Introducing a Primer on the Canonical Approach
A forthcoming series on the Canonical Approach to Biblical Studies
One of the projects I’ve been working on this Summer is a series of posts that introduce and explore a canonical approach to biblical studies. Overall there will be 40 posts over the course of the nine months of the Fall and Spring semesters.
Deo Volente & if the creek don’t rise, these entries will post weekly every Tuesday here through Substack but will also be publicly available to anyone who has the link.
The goal is that these posts taken as a whole will provide a substantive yet accessible “primer” on a “canonical approach” to biblical studies. The first entry will be a preface that will describe the scope, sequence, and aims of the series. But I can say here that it will include definitional discussion, devotional reflection, interaction with criticism, extended case studies, and a host of further reading lists for anyone interested in understanding or entering into this exciting field of study.
I think my own summaries, synthesis, reflection, and exegetical examples will be helpful to readers but the most valuable resource of the series will likely be the annotated reading lists that will accompany many of the entries (many posts will end with an “annotated walking tour” of the given post’s topic).
Many questions or critiques from students or fellow scholars I encounter revolve around these prevailing asks: “what would this look like?” and “what can I read on this?”

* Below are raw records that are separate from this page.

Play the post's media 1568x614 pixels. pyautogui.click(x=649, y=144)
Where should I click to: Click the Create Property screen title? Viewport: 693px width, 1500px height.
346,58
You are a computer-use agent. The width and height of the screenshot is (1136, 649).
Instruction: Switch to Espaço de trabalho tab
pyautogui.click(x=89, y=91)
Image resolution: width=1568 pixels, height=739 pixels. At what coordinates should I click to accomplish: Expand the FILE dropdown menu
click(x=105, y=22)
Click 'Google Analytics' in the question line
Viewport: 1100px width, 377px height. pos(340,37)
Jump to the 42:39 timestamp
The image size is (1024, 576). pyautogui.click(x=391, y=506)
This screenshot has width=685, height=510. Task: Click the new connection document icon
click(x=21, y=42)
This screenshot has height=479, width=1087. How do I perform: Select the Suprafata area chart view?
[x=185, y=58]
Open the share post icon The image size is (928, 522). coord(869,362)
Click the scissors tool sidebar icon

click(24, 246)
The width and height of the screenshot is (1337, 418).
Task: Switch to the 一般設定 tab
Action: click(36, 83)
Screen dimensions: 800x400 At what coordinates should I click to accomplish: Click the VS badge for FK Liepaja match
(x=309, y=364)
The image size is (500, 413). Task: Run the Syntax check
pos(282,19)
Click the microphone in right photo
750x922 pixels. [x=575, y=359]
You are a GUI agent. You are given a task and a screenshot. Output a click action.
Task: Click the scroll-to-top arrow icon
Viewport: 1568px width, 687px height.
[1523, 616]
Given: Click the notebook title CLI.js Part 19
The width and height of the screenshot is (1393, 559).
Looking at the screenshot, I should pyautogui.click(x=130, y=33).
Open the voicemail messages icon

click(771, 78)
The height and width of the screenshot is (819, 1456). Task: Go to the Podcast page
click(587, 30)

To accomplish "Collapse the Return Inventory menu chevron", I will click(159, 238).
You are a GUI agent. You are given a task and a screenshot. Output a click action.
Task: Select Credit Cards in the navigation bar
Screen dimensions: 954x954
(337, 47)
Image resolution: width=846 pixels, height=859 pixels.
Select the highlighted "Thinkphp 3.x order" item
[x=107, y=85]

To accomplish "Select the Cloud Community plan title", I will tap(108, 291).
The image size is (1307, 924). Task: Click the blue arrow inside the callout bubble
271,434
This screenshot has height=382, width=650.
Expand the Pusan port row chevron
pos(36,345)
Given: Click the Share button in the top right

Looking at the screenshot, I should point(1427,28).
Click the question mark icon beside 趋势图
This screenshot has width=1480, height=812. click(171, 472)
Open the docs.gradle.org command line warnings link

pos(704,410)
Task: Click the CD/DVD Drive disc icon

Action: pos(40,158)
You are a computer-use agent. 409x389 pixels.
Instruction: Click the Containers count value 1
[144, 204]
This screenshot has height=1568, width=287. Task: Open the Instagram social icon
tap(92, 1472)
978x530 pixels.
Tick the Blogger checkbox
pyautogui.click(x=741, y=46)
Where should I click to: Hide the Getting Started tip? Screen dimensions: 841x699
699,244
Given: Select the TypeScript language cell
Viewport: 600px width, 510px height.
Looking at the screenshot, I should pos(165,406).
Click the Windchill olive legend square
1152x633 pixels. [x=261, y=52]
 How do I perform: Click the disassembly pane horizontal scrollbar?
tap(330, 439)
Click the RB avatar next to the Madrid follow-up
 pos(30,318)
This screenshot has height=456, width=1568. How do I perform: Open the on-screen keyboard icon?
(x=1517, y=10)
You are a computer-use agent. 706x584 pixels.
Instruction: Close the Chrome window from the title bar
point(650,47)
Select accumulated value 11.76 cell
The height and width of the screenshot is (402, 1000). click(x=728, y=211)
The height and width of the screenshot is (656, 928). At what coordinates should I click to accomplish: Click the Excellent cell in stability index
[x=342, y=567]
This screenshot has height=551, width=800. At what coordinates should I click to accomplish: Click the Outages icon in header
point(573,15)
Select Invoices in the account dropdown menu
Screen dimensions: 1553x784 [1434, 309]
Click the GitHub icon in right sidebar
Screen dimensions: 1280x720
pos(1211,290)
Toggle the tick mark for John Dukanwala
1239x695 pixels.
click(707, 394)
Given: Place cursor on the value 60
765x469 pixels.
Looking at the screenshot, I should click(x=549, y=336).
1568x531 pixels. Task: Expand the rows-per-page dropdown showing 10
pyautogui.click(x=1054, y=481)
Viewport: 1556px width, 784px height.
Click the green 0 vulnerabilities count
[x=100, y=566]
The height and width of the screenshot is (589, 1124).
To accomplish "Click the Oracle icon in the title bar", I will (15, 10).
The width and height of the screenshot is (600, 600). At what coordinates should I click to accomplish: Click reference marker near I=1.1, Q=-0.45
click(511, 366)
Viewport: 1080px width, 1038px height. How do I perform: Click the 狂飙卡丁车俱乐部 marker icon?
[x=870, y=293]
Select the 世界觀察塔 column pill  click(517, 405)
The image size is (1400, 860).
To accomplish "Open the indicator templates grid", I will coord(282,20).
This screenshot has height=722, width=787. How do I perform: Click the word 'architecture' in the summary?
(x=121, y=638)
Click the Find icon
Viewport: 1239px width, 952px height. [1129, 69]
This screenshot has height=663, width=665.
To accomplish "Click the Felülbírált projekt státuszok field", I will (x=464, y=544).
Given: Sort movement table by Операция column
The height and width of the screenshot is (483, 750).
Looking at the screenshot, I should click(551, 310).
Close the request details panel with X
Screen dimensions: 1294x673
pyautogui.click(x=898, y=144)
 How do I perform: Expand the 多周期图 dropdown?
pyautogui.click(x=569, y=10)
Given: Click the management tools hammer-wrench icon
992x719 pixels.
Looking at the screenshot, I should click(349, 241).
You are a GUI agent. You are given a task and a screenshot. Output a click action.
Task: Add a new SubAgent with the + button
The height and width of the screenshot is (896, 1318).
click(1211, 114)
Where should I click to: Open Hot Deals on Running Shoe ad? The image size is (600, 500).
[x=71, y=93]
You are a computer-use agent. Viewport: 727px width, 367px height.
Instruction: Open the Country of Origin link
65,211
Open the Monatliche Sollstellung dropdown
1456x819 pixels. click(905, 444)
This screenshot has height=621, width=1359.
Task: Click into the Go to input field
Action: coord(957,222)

Or, have you ever wanted to read something by Brevard Childs and not known where to start? Overwhelmed by the primary and secondary literature on a particular topic and worried you’ve missed some set of foundational ideas that everyone in a particular field seems to be responding to? This is like walking up to group of people chatting at the baptist college mixer and not catching what they’re actually talking about (i.e., being in a group discussion but not really being one of the conversation partners).
This series will not do everything (or anything depending on your perspective!), but it will introduce you to some of the most important work being done in these research areas.
The series begins next Tuesday, August 8 and will conclude either in April or May of next year.
I probably will only periodically mention this on social media, so if you want to follow along, all you need to do is sign up for the email updates here (or you can just periodically return this main page online).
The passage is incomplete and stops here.